RE: [PATCH v3 01/19] mbuf: replace term sanity check

2023-05-20 Thread Morten Brørup
> From: Stephen Hemminger [mailto:step...@networkplumber.org]
> Sent: Friday, 19 May 2023 19.46
> 
> Replace rte_mbuf_sanity_check() with rte_mbuf_verify()
> to match the similar macro RTE_VERIFY() in rte_debug.h
> 
> The term sanity check is on the Tier 2 list of words
> that should be replaced.
> 
> Signed-off-by: Stephen Hemminger 

Acked-by: Morten Brørup 



Re: [PATCH] eal: fix eal init may failed when too much continuous memsegs under legacy mode

2023-05-20 Thread Burakov, Anatoly

Hi,

On 5/16/2023 1:21 PM, Fengnan Chang wrote:

Under legacy mode, if the number of continuous memsegs greater
than RTE_MAX_MEMSEG_PER_LIST, eal init will failed even though
another memseg list is empty, because only one memseg list used
to check in remap_needed_hugepages.

For example:
hugepage configure:
20480
13370
7110

startup log:
EAL: Detected memory type: socket_id:0 hugepage_sz:2097152
EAL: Detected memory type: socket_id:1 hugepage_sz:2097152
EAL: Creating 4 segment lists: n_segs:8192 socket_id:0 hugepage_sz:2097152
EAL: Creating 4 segment lists: n_segs:8192 socket_id:1 hugepage_sz:2097152
EAL: Requesting 13370 pages of size 2MB from socket 0
EAL: Requesting 7110 pages of size 2MB from socket 1
EAL: Attempting to map 14220M on socket 1
EAL: Allocated 14220M on socket 1
EAL: Attempting to map 26740M on socket 0
EAL: Could not find space for memseg. Please increase 32768 and/or 65536 in
configuration.


Unrelated, but this is probably a wrong message, this should've called 
out the config options to change, not their values. Sounds like a log 
message needs fixing somewhere...



EAL: Couldn't remap hugepage files into memseg lists
EAL: FATAL: Cannot init memory
EAL: Cannot init memory

Signed-off-by: Fengnan Chang 
Signed-off-by: Lin Li 
---
  lib/eal/linux/eal_memory.c | 2 ++
  1 file changed, 2 insertions(+)

diff --git a/lib/eal/linux/eal_memory.c b/lib/eal/linux/eal_memory.c
index 60fc8cc6ca..36b9e78f5f 100644
--- a/lib/eal/linux/eal_memory.c
+++ b/lib/eal/linux/eal_memory.c
@@ -1001,6 +1001,8 @@ remap_needed_hugepages(struct hugepage_file *hugepages, 
int n_pages)
if (cur->size == 0)
break;
  
+		if (cur_page - seg_start_page >= RTE_MAX_MEMSEG_PER_LIST)

+   new_memseg = 1;


I don't think this is quite right, because technically, 
`RTE_MAX_MEMSEG_PER_LIST` is only applied to smaller page size segment 
lists - larger page sizes segment lists will hit their limits earlier. 
So, while this will work for 2MB pages, it won't work for page sizes 
which segment list length is smaller than the maximum (such as 1GB pages).

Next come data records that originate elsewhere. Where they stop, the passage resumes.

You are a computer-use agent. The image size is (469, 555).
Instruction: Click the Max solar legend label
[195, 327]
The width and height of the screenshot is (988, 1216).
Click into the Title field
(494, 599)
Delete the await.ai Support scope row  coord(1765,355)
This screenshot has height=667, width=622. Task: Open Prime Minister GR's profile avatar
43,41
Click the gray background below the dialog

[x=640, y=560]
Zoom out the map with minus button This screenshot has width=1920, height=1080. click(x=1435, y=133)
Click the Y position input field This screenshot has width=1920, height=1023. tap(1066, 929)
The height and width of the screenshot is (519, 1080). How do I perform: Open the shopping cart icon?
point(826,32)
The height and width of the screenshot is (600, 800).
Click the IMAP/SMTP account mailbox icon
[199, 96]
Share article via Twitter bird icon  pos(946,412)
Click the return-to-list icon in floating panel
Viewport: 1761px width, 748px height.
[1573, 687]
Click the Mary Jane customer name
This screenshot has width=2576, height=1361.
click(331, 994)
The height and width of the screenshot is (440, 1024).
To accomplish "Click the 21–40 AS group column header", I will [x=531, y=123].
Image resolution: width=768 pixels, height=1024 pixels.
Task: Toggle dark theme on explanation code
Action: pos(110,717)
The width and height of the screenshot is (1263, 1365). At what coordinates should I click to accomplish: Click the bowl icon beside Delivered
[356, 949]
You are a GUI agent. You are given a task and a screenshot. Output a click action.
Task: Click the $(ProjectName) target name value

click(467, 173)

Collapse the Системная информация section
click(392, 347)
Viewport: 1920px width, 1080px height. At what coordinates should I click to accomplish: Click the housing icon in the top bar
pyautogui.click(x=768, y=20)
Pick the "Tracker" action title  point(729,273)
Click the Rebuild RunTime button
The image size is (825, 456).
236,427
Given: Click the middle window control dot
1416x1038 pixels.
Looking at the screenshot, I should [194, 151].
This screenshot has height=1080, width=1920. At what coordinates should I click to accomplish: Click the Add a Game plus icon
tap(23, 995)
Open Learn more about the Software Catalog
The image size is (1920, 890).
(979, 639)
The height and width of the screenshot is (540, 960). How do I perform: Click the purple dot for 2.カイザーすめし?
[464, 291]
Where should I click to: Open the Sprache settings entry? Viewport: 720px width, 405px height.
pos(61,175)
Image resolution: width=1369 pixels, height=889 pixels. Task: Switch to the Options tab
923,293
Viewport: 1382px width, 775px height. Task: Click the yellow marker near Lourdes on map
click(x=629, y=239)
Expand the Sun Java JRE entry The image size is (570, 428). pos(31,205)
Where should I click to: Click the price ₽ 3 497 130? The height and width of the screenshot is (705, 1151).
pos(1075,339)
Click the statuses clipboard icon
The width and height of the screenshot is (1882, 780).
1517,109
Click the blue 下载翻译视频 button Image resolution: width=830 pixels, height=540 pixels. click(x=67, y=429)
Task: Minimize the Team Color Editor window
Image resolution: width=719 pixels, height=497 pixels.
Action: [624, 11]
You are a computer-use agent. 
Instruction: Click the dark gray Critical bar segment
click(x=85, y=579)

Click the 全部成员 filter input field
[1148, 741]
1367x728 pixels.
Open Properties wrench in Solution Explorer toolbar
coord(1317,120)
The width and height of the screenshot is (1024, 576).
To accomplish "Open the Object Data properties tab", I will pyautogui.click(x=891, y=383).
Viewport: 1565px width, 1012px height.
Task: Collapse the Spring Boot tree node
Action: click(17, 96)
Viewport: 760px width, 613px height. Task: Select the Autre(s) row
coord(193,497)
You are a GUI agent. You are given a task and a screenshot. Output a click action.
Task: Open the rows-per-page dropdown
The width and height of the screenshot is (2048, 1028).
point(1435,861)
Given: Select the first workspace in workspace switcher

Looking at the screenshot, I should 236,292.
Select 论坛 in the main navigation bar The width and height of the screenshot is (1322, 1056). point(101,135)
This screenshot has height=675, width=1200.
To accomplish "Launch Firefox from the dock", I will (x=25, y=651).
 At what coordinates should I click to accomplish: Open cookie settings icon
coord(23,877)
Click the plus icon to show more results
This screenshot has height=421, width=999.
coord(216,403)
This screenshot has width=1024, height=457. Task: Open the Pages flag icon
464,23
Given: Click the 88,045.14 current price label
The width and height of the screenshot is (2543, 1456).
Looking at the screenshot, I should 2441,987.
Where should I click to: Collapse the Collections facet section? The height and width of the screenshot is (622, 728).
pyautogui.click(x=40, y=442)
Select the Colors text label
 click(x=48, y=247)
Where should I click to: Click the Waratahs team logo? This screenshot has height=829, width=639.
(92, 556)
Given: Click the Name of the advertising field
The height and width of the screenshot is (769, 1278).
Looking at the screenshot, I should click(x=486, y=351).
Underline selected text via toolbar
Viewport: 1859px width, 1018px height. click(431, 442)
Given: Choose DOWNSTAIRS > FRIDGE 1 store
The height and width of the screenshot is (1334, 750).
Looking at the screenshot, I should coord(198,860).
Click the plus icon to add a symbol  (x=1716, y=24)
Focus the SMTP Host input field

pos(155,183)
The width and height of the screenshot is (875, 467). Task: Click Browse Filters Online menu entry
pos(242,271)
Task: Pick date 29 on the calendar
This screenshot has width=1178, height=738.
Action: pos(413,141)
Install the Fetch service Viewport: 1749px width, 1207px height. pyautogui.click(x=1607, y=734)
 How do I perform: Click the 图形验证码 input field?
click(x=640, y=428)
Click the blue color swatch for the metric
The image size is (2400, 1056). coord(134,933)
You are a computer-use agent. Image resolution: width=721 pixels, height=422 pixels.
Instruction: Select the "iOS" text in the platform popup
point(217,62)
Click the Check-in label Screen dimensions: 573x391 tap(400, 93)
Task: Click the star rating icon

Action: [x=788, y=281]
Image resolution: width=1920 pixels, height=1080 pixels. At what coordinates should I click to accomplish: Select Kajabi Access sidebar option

I think this solution could be improved upon by trying to break up the 
contiguous area instead. I suspect the core of the issue is not even the 
fact that we're exceeding limits of one memseg list, but that we're 
always attempting to map exactly N pages in `remap_hugepages`, which 
results in us leaving large contiguous zones inside memseg lists unused 
because we couldn't satisfy current allocation request and skipped to a 
new memseg list.


For example, let's suppose we found a large contiguous area that 
would've exceeded limits of current memseg list. Sooner or later, this 
contiguous area will end, and we'll attempt to remap this virtual area 
into a memseg list. Whenever that happens, we call into the remap code, 
which will start with first segment, attempt to find exactly N number of 
free spots, fail to do so, and skip to the next segment list.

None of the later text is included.